In the part of the material that opens with the line containing "Open the 重要通知(1) tab" and closes with the line containing "(x=513, y=86)", swap "screenshot" for "image" and write that part out again with nothing else changed. Leave the pictures out of your answer.
-------- Records --------
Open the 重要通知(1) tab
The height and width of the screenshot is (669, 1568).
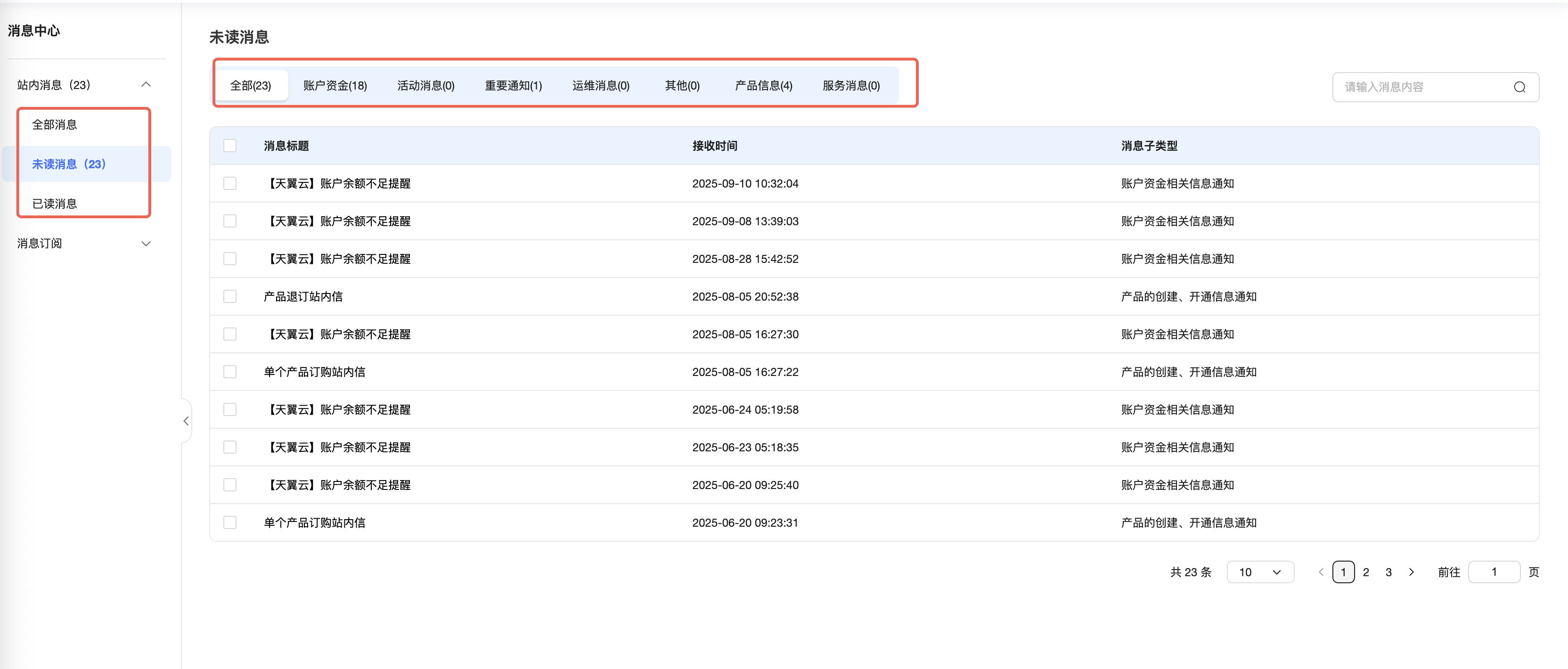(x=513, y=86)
--------
-------- Records --------
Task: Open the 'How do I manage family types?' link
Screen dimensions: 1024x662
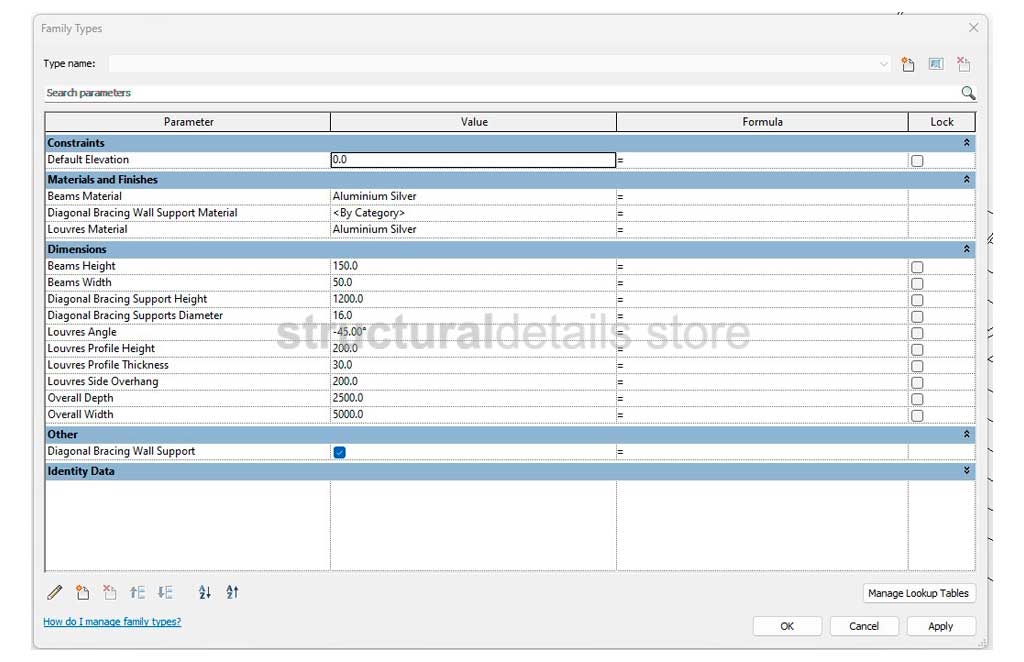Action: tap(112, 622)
--------
[The completed task]
Open the 重要通知(1) tab
The height and width of the image is (669, 1568).
(x=513, y=86)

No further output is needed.